This project evaluates a machine learning-driven betting strategy for football matches in the Over/Under 2.5 goals market using data found in https://www.football-data.co.uk/. The goal is to determine whether a predictive model, when combined with bookmaker odds, can identify profitable value bets using expected value (EV) in Premier League matches.
Two main strategies are tested:
*A baseline approach that bets based solely on predicted probabilities. *A refined value betting strategy that filters bets using EV thresholds to focus on situations with theoretical edge.
The model was trained using historical football match data up to the end of the 2023–24 season, including engineered features such as:
Team form (last 5 matches); Goal averages scored/conceded; Win rates All features were carefully calculated to avoid data leakage so a walk-forward validation approach was implemented: At each point in time, the model is retrained on all prior data, then used to predict the probability of Over 2.5 goals for the next match. The classifier used was XGBoost (XGBClassifier) with feature scaling applied via StandardScaler. The result is a file (walk_forward_test_set.csv) containing out-of-sample predictions for the entire 2024–25 season.
In the initial approach:
*A bet was placed on Over if ProbOver2.5 > 0.5, and Under otherwise. *A fixed stake of €100 per match was used. *Every prediction was converted into a bet regardless of expected value.
Limitations:
Many bets were placed without edge. This led to inconsistent returns and validated the need to include market odds and value filtering. This version served as a baseline to compare against more refined strategies.

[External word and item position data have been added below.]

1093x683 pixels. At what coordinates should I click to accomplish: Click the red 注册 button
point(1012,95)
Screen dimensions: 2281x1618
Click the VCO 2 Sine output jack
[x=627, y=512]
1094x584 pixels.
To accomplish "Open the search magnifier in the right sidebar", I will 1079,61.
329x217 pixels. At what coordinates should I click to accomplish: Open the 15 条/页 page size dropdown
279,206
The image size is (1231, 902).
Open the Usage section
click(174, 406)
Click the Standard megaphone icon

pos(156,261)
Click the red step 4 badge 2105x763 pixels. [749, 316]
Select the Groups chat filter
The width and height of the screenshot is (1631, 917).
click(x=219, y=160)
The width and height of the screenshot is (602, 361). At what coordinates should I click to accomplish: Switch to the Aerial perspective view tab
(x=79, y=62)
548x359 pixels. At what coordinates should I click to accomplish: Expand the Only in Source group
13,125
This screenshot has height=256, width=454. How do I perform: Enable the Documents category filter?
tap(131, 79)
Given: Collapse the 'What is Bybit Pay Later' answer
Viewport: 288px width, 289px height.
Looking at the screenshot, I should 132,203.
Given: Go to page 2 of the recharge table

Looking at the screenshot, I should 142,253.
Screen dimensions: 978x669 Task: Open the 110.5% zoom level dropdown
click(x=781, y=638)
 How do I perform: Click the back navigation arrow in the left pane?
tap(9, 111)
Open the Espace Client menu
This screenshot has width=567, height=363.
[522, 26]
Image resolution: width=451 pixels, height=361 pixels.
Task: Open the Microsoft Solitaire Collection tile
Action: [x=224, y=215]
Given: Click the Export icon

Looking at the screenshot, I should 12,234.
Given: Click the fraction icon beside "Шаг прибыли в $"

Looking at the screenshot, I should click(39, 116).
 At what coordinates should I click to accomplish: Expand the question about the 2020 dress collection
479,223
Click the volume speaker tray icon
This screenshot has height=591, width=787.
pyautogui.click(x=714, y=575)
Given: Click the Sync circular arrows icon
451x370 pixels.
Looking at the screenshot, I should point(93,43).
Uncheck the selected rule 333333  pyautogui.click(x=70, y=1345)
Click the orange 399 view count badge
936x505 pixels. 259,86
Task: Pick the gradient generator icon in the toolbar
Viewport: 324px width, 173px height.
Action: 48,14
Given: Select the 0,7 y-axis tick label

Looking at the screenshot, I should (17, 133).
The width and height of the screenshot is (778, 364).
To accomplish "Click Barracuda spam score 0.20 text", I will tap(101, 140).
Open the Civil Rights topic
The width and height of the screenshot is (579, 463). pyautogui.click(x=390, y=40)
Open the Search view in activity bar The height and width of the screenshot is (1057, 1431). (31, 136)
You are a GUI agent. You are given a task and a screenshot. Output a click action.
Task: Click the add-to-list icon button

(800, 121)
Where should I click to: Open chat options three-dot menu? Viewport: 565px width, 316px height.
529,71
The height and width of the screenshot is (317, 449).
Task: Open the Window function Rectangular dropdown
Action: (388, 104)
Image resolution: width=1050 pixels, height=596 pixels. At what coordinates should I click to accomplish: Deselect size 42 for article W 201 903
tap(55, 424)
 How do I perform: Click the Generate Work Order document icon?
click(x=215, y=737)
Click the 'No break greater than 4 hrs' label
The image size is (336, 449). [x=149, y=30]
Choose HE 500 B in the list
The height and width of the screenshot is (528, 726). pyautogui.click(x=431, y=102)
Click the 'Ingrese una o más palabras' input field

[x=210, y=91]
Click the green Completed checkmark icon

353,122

To improve results, I added expected value (EV) filtering.
For each match:
Places a bet only if the EV of one outcome is above a given threshold (e.g., 1.05), and Chooses the side with the higher EV. We tested multiple thresholds and we recorded the performance metrics of the best one. The threshold with the highest ROI was selected as the optimal strategy.
After applying a machine learning-based approach to model the probability of Over 2.5 goals in football matches, and combining it with bookmaker odds, we evaluated the profitability of a value betting strategy based on expected value (EV). The use of a high EV threshold (1.50) allowed the strategy to avoid marginal bets and focus only on the most mispriced opportunities in the market.